== Source material ==
|---|

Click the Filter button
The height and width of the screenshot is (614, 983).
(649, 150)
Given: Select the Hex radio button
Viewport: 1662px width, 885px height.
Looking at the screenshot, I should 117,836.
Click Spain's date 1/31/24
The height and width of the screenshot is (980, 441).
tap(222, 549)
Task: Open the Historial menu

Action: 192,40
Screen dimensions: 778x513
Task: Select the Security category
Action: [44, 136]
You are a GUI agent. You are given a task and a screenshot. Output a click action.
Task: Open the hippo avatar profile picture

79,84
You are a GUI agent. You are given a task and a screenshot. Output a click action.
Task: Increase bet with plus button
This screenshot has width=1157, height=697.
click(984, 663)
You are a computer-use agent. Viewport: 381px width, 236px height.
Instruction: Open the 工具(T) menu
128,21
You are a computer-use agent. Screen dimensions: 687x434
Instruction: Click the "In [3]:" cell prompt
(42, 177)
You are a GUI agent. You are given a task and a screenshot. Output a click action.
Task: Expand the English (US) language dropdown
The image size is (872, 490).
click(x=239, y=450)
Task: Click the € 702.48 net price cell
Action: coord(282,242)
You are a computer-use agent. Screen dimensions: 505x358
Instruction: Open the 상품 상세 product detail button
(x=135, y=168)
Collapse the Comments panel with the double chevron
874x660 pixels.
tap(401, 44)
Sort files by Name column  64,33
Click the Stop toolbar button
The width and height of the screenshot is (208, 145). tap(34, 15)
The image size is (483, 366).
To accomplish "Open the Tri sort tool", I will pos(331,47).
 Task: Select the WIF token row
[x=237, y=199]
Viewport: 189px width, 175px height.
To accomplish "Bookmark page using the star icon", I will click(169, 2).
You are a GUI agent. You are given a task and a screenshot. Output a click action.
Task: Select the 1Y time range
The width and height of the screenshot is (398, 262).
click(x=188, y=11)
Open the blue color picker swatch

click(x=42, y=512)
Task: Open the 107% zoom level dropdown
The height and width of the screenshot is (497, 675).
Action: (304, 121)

|---|

== What to work on ==
Output the records exactly, including every line.

== Response to the task ==
Click the Filter button
The height and width of the screenshot is (614, 983).
(649, 150)
Given: Select the Hex radio button
Viewport: 1662px width, 885px height.
Looking at the screenshot, I should 117,836.
Click Spain's date 1/31/24
The height and width of the screenshot is (980, 441).
tap(222, 549)
Task: Open the Historial menu

Action: 192,40
Screen dimensions: 778x513
Task: Select the Security category
Action: [44, 136]
You are a GUI agent. You are given a task and a screenshot. Output a click action.
Task: Open the hippo avatar profile picture

79,84
You are a GUI agent. You are given a task and a screenshot. Output a click action.
Task: Increase bet with plus button
This screenshot has width=1157, height=697.
click(984, 663)
You are a computer-use agent. Viewport: 381px width, 236px height.
Instruction: Open the 工具(T) menu
128,21
You are a computer-use agent. Screen dimensions: 687x434
Instruction: Click the "In [3]:" cell prompt
(42, 177)
You are a GUI agent. You are given a task and a screenshot. Output a click action.
Task: Expand the English (US) language dropdown
The image size is (872, 490).
click(x=239, y=450)
Task: Click the € 702.48 net price cell
Action: coord(282,242)
You are a computer-use agent. Screen dimensions: 505x358
Instruction: Open the 상품 상세 product detail button
(x=135, y=168)
Collapse the Comments panel with the double chevron
874x660 pixels.
tap(401, 44)
Sort files by Name column  64,33
Click the Stop toolbar button
The width and height of the screenshot is (208, 145). tap(34, 15)
The image size is (483, 366).
To accomplish "Open the Tri sort tool", I will pos(331,47).
 Task: Select the WIF token row
[x=237, y=199]
Viewport: 189px width, 175px height.
To accomplish "Bookmark page using the star icon", I will click(169, 2).
You are a GUI agent. You are given a task and a screenshot. Output a click action.
Task: Select the 1Y time range
The width and height of the screenshot is (398, 262).
click(x=188, y=11)
Open the blue color picker swatch

click(x=42, y=512)
Task: Open the 107% zoom level dropdown
The height and width of the screenshot is (497, 675).
Action: (304, 121)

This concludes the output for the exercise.